Я утешала Машу, но, скажу откровенно, была восхищена этим, ни на что на свете не похожим, королевским, шекспировским шагом. Стихи необыкновенные, ударившие меня прямо в сердце, написанные — господи боже ты мой! — о нас, Костенька, о нас! Мы условились не писать о любви, так вот, как будто подслушав этот запрет, она о ней для нас написала. Как на Синай возвела она безвестность нашей любви, гордость этой безвестности, разлуку, которая не разлучает, а оборачивается неразрывностью, невозможностью расстаться.
Давно уже все у Маши уладилось, она снова приходила ко мне, веселая, и моя жизнь идет, как прежде, — с безденежьем, с муками работы, а я все не могу расстаться с этими стихами, которые не только выучила наизусть, но храню вместе с твоими письмами, потому что это и есть твои и мои, наши письма.
Теперь о встрече: ты знаешь, что я свободна в обращении и, вообще, неробкого десятка, а тут как на экзамен пошла, волновалась ужасно. Я ведь не очень понимала, зачем иду, но после десятиминутного разговора обе мы уже знали, что эта встреча была мне нужна, как... должно быть, как хлеб.

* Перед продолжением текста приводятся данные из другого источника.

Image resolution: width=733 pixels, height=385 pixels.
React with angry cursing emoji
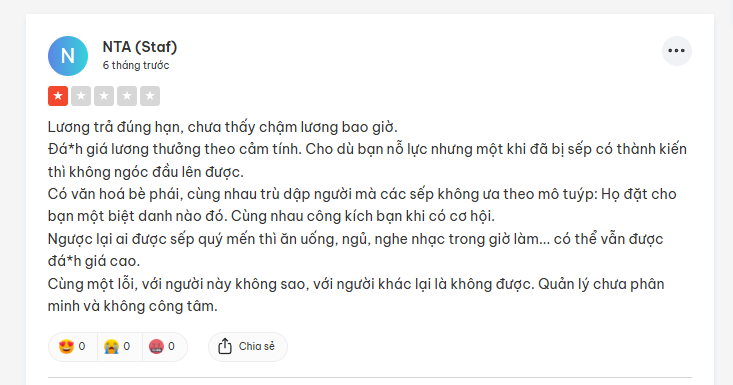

Ты помнишь, Костенька, я всегда завидовала твоей удивительной способности прочитать страницу одним взглядом. Именно так, с первого взгляда, она меня прочитала. Тогда, на своем вечере, она была другая, приказывающая себе быть сдержанной, не отпускающая себя от себя, если можно так выразиться. И теперь сдержанна, но совсем по-иному. Ну, как передать тебе впечатление? Одета более чем скромно, платье немодное, поношенное, но все пригнано, подтянуто. Впечатление внутренней собранности вспыхивает сразу же после крепкого рукопожатия, а потом поддерживается каждым движением и словом. Фигура — прямо-таки египетская: плечи широкие, талия тонкая. Кажется неженственной, в светлых глазах прячется (а когда не надо прятаться, должно быть, ослепляет) умная женская сила. Еще одно впечатление: не спускается к собеседнику, а поднимает его до себя. Ну, а если не дал бог собеседнику крыльев, тогда просто — вежливость, естественная для полузнакомства.
Она живет в Медоне, в пятнадцати минутах поездом от Парижа, полдомика с маленьким садом, у нее двое детей: мальчик, наверное, годика два, кругломорденький, в локонах, синеглазый, и девочка лет семи, красивая, с твердым, недетским лицом. Она пришла потом. Я застала Ларису Ивановну в домашних заботах, и сперва мне показалось, что она недовольна. Но как раз эти заботы и помогли моему смущению и первым неловким минутам. Она не могла поздороваться, обваливала мелкую рыбу в муке и жарила — и я, недолго думая, засучила рукава и принялась ей помогать. И наш разговор, как ни странно, начался с этой рыбы. Все утра пропадают, четыре раза в неделю рынок, нельзя пропускать и т.д. Она сказала, что «рыба», то есть дом, хозяйство, дети ничуть не мешают ей думать, но чувствовать — нет! Нельзя чувствовать, когда у тебя клейкие руки, масло брызжет, когда ежеминутно прислушиваешься — не плачет ли Саша, и беспокоишься, почему так долго не возвращается Катенька, которая пошла за «coeur de cheval»[9]. Я сама постоянно покупаю «foie»[10] или «coeur de cheval», три с половиной франка за фунт, потому что конина вдвое дороже.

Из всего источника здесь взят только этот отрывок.